Sprofondo (giallo)rosso: la Roma di Spalletti al capolinea?

Pubblicato il autore: Paolo Bellosta Segui

Spalletti

Aveva cominciato male, sta continuando malissimo, la Roma targata Luciano Spalletti fatica tremendamente. Dopo aver visto sfumare i sogni Champions, la serata thriller contro il Porto ha anche pesato in maniera evidente sulle casse della società per un potenziale colpo finale di mercato, la squadra della capitale non riesce proprio a rientrare in carreggiata.
L’eliminazione al turno preliminare, situazione ormai consueta per le nostre squadre, ha sempre avuto un impatto notevole sul rendimento in campionato.

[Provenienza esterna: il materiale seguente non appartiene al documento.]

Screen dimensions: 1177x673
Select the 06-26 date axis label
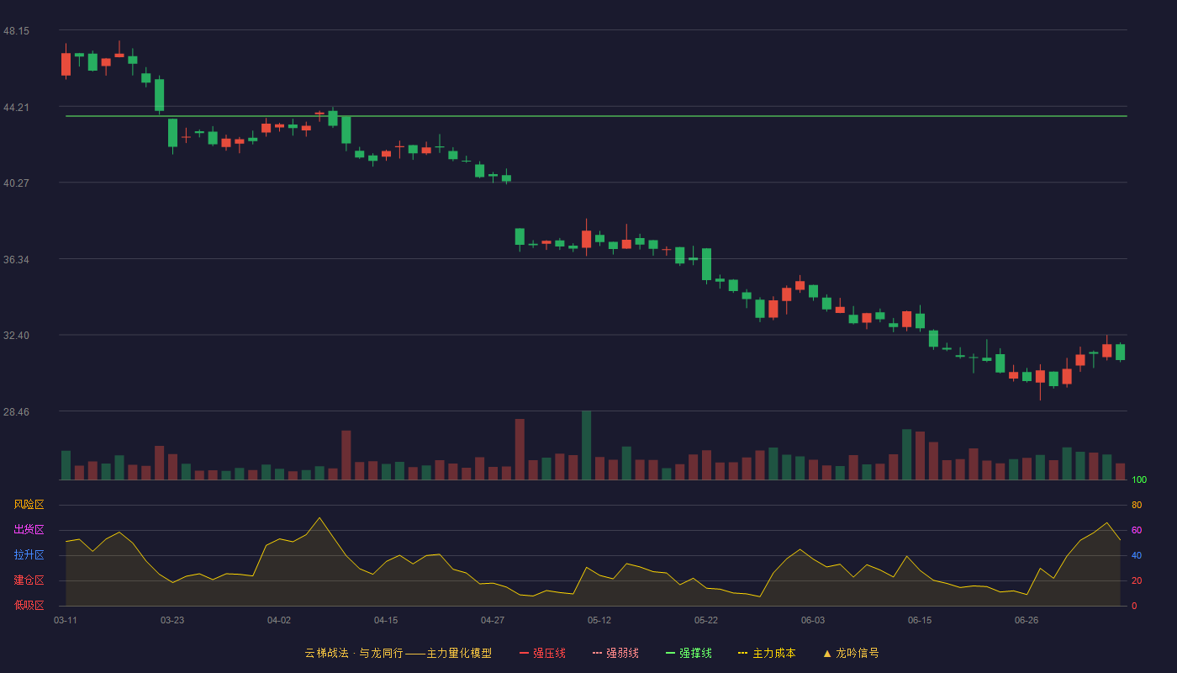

Basti pensare alla Lazio nell’anno del tre a zero esterno contro il Leverkusen, oppure al Napoli di Benitez contro l’Athletic Bilbao: lo scotto dell’estromissione dall’Europa che conta ha sempre influito tantissimo. Il preliminare incide già normalmente poichè impone di stravolgere la preparazione fisica, in più se l’obiettivo viene meno, il danno economico, oltre che piscologico, è notevole. Lo sanno bene gli americani, come pure Lotito e De Laurentiis.
La Roma di Spalletti aveva chiuso l’annata 2015-2016 col turbo ingranato: una rincorsa davvero strabiliante aveva riportato stabilmente i lupacchiotti al terzo posto, sfiorando addirittura la qualificazione diretta in Champions. Ora pare tutta un’altra musica.
Fuori casa un vero disastro: pareggio a Cagliari, sconfitta a Firenze e disfatta a Torino. Sul terreno amico tre successi su tre, però va anche detto che le vittorie sono arrivate contro avversari non certo irresistibili, per la precisione Udinese, Sampdoria e Crotone.
Quali le cause? L’addio di Pjanic ha inciso e continuerà a pesare, ma non può certo bastare la partenza di un giocatore, seppur forte, a  determinare una simile involuzione. Il problema comunque è in mezzo, gli uomini sono contati e dietro a Nainggolan e Strootman, quest’ultimo al rientro dopo quasi due anni di patimenti e infortuni, c’è davvero poco. De Rossi è ormai agli sgoccioli, mentre Paredes è un buon giovane, ma non può certo cambiare il destino di questa Roma. Ci vorrebbe l’avanzamento di Florenzi, ma anche in questo caso le problematiche non verrebbero risolte, si sposterebbero solo da un reparto all’altro. Juan Jesus non ha dato garanzie e pare improbabile un suo utilizzo al posto del terzino azzurro: la verità è che la coperta è troppa corta. Rimane sempre scoperto un reparto.
L’impatto psicologico poi ha avuto parecchia rilevanza, è sotto gli occhi di tutti come questa Roma si sfaldi alla prima difficoltà. E’ evidente oggi, come è stato palese anche contro il Porto e nella seconda di campionato contro il Cagliari. Solo contro il Doria è arrivato il ribaltone, una remuntada diventata realtà grazie a una buona dose di fortuna.
E ora che ne sarà di Spalletti? Onestamente non vi sono alternative concrete. La piazza stravede per il tecnico toscano e anche gli americani sembrano tranquilli. Di sicuro, almeno dal punto di vista economico, Pallotta non avrà molto da preoccuparsi: in caso di esonero il tecnico di Certaldo non percepirà neppure un centesimo. Lo ha reso noto Sky nelle ultime settimane, la decisione è stata presa dallo stesso Spalletti che avrebbe fatto davvero di tutto pur di ritornare sulla panchina giallorossa. E ora riuscirà a restarci su questa benedetta panchina? Vedremo!